**Teks yang Diberikan**
* * * * *

Departemen Kehakiman Amerika Serikat pada Jumat (27/9) mengumumkan bahwa mereka mendakwa tiga anggota Korps Garda Revolusi Iran dalam kasus peretasan kampanye calon presiden Donald Trump. Mereka dituduh berusaha mengganggu jalannya pemilihan umum yang dijadwalkan berlangsung pada 5 November.
Dakwaan tersebut merupakan langkah pemerintahan Biden untuk melawan campur tangan asing dalam pemilihan presiden Amerika, yang menjadi medan persaingan antara mantan Presiden Trump dari Partai Republik dan saingannya dari Partai Demokrat, Wakil Presiden Kamala Harris.
Iran mengatakan pada Kamis bahwa tuduhan tersebut tidak berdasar.
Ketiga pria tersebut, yaitu Masoud Jalili, Seyyed Ali Aghamiri, dan Yasar Balaghi, dituding mencoba mensabotase kampanye Trump, kata Jaksa Agung Merrick Garland dalam konferensi pers pada Jumat (27/9).
"Kami melihat aktivitas siber Iran yang semakin agresif selama siklus pemilihan ini," katanya.
Dalam dakwaan tersebut, ketiga pria itu dituduh menggunakan akun email palsu untuk menipu beberapa pejabat kampanye agar percaya bahwa mereka berkomunikasi dengan sumber yang terpercaya. Akibatnya, para pejabat tersebut mengklik tautan yang memungkinkan para peretas mencuri email dan dokumen internal lainnya, seperti materi persiapan debat dan profil kandidat calon wakil presiden.
Dakwaan tersebut menyebutkan bahwa mereka kemudian membocorkan informasi tersebut ke outlet media tertentu, dan ke tim kampanye Presiden Joe Biden saat ia masih menjadi kandidat.
Dakwaan tersebut mencakup tuduhan mengenai penipuan melalui komunikasi elektronik, pencurian identitas, dan penipuan lewat piranti komputer. Selain itu, Departemen Keuangan Amerika Serikat juga mengumumkan bahwa mereka akan menjatuhkan sanksi kepada ketiga pria tersebut serta beberapa anggota Korps Garda Revolusi Iran lainnya.
Tim kampanye Trump pada Agustus mengungkapkan bahwa mereka telah diretas oleh Iran, tetapi menegaskan bahwa para pelaku gagal mendapatkan informasi pribadi. Namun, beberapa outlet berita mengatakan mereka menolak untuk menerbitkan dokumen internal kampanye yang ditawarkan kepada mereka.
Dakwaan tersebut menyatakan bahwa pejabat kampanye Biden juga tidak memberikan tanggapan ketika ditawari materi persiapan debat Trump sesaat sebelum kedua kandidat bertemu pada debat 27 Juni.

* * * * *

**Data Tercatat**
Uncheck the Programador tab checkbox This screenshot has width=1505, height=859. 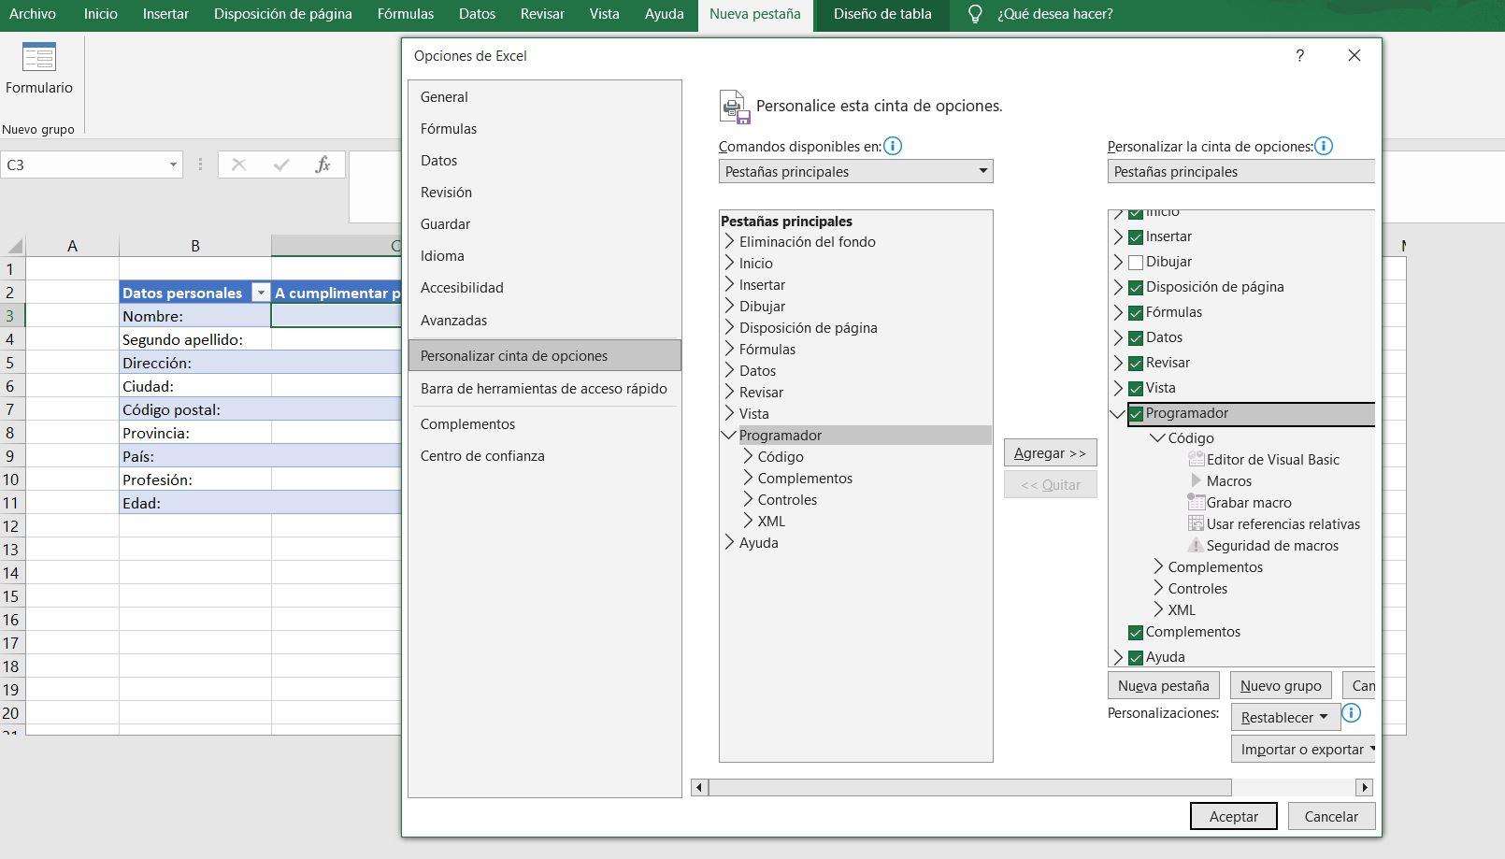(x=1137, y=412)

* * * * *

Ulangi kata demi kata bagian teks berita tentang dakwaan peretasan kampanye Trump, mulai dari "Departemen Kehakiman Amerika" dan berakhir pada "Presiden Kamala Harris.". Data itu sama sekali tidak dipakai di sini.

**Jawaban Akhir**
Departemen Kehakiman Amerika Serikat pada Jumat (27/9) mengumumkan bahwa mereka mendakwa tiga anggota Korps Garda Revolusi Iran dalam kasus peretasan kampanye calon presiden Donald Trump. Mereka dituduh berusaha mengganggu jalannya pemilihan umum yang dijadwalkan berlangsung pada 5 November.
Dakwaan tersebut merupakan langkah pemerintahan Biden untuk melawan campur tangan asing dalam pemilihan presiden Amerika, yang menjadi medan persaingan antara mantan Presiden Trump dari Partai Republik dan saingannya dari Partai Demokrat, Wakil Presiden Kamala Harris.